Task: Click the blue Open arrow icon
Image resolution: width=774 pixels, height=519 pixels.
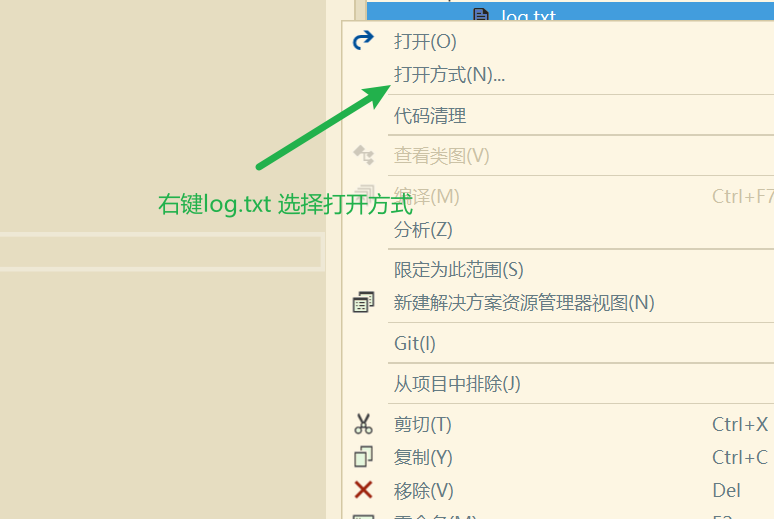Action: (x=363, y=40)
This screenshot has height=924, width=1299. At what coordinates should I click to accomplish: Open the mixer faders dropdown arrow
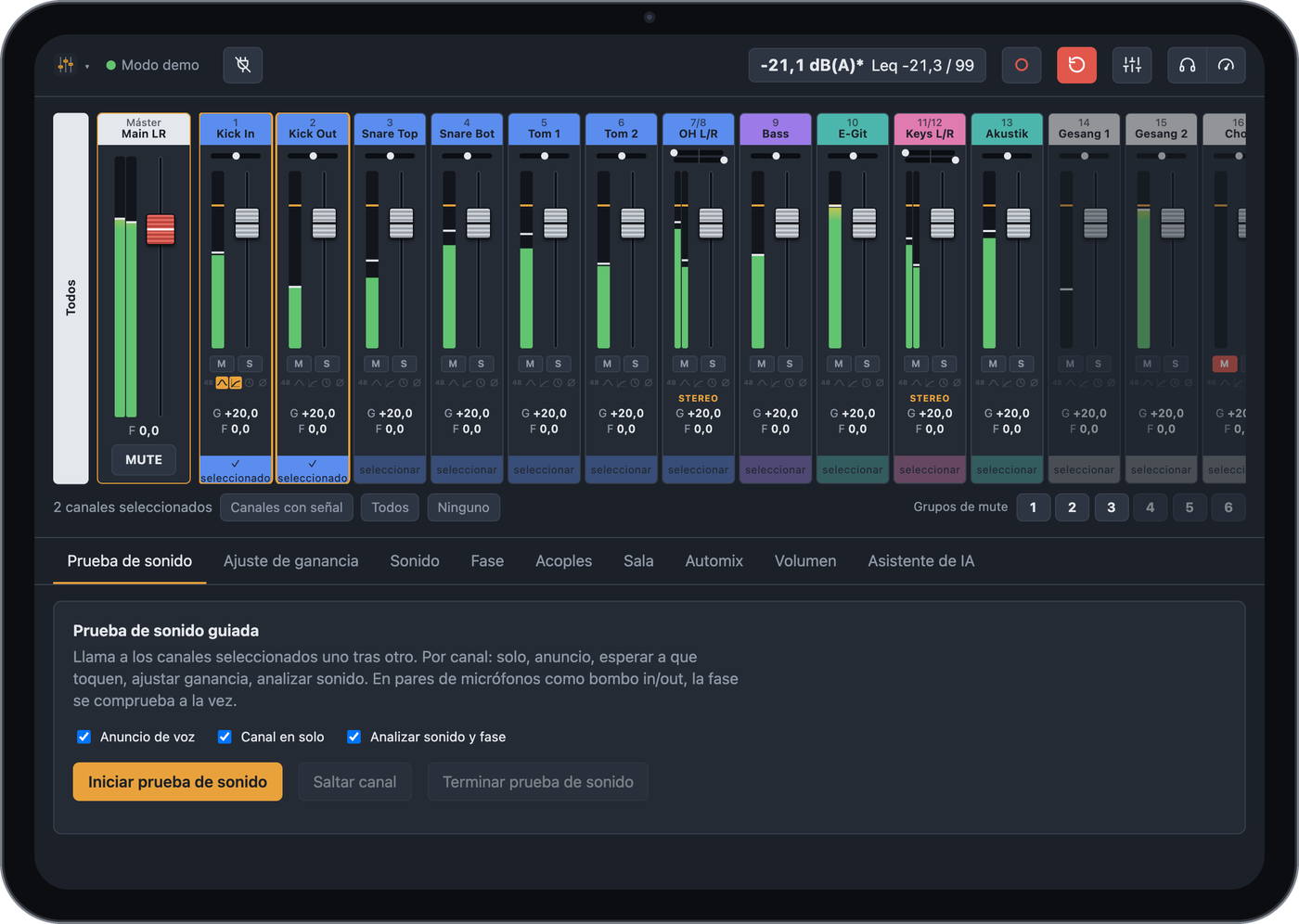pos(87,66)
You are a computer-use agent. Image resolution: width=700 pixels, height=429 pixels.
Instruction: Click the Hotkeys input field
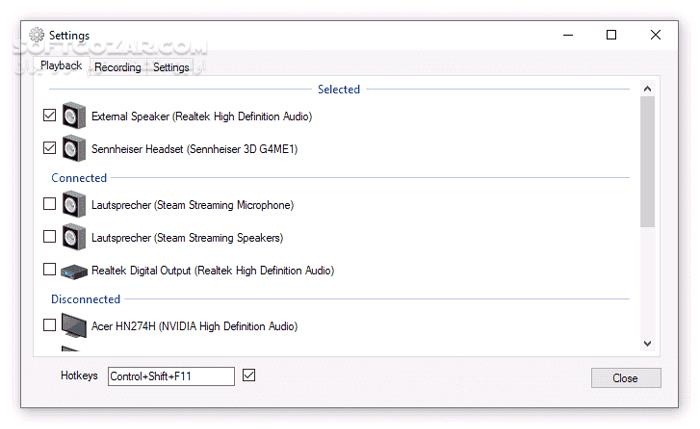(x=171, y=376)
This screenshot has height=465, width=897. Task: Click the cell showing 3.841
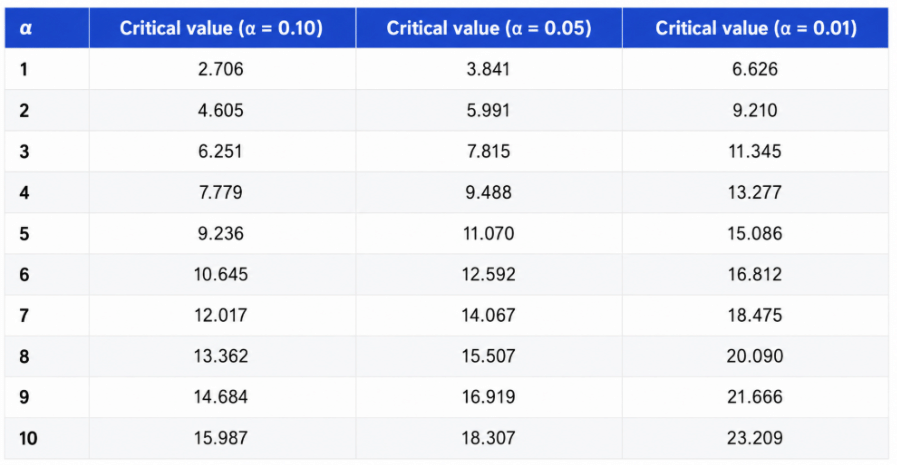(488, 69)

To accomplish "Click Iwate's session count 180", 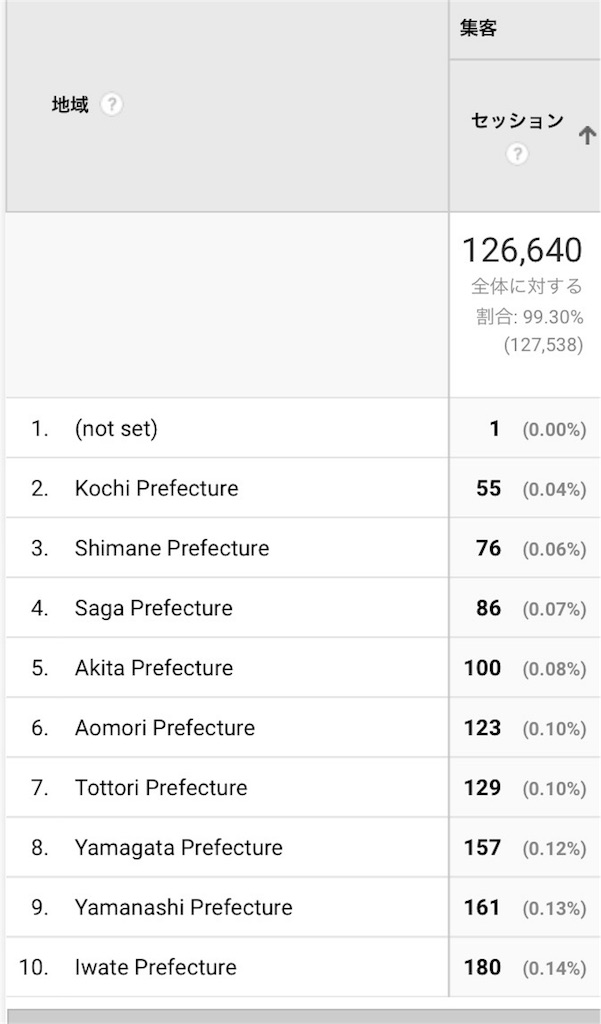I will point(483,967).
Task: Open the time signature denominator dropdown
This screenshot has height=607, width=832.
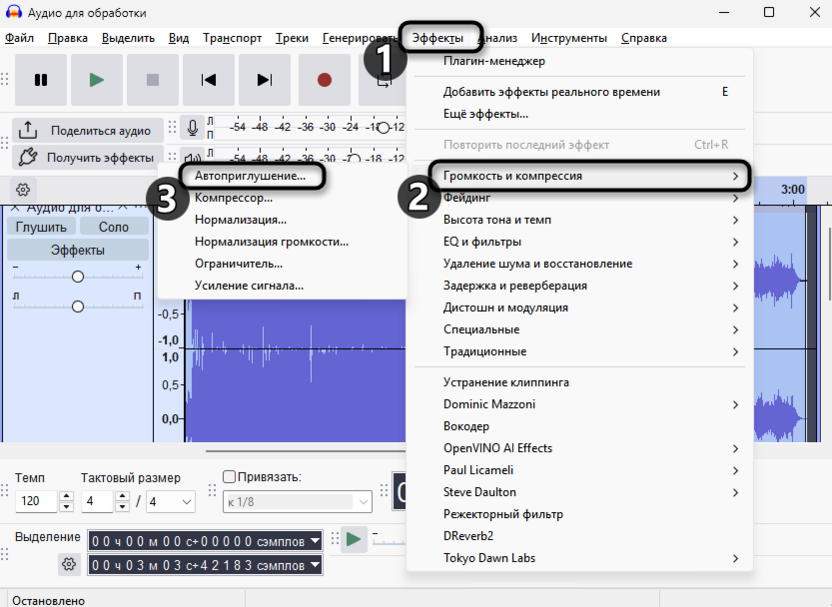Action: tap(171, 501)
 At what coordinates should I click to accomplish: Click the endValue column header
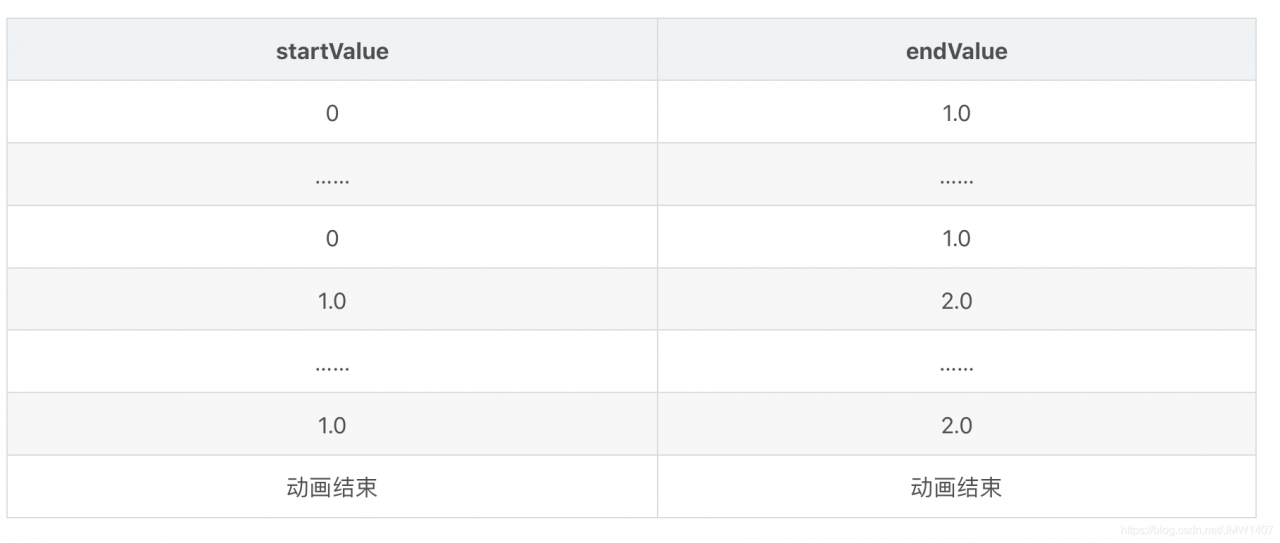956,51
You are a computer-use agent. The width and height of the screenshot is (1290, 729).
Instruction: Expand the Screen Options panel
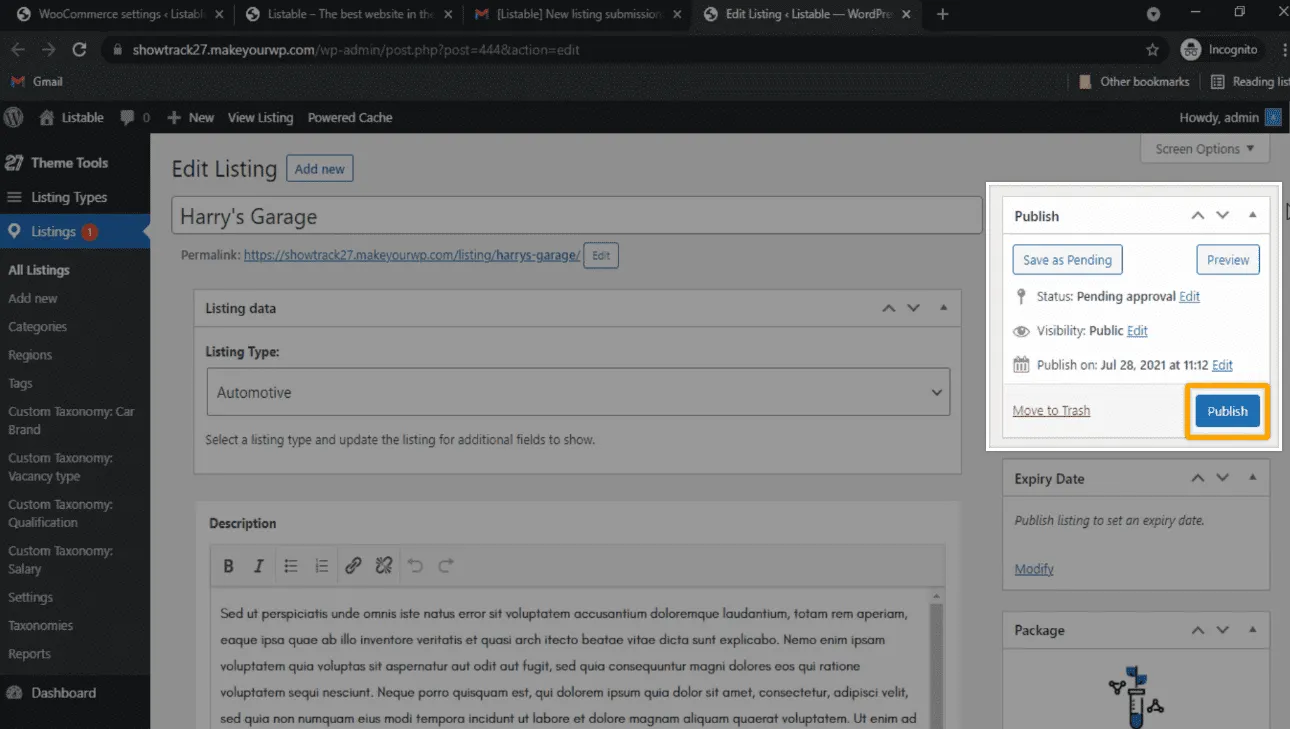pyautogui.click(x=1204, y=149)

WORK INSTRUCTION
Exactly the lines from the one holding "This screenshot has height=607, width=832." to the last line of the records above should be duplicated, with no pictures among them.

RESULT FOR THIS TASK
This screenshot has height=607, width=832.
Action: tap(171, 501)
 At what coordinates should I click to accomplish: Click the endValue column header
956,51
You are a computer-use agent. The width and height of the screenshot is (1290, 729).
Instruction: Expand the Screen Options panel
pyautogui.click(x=1204, y=149)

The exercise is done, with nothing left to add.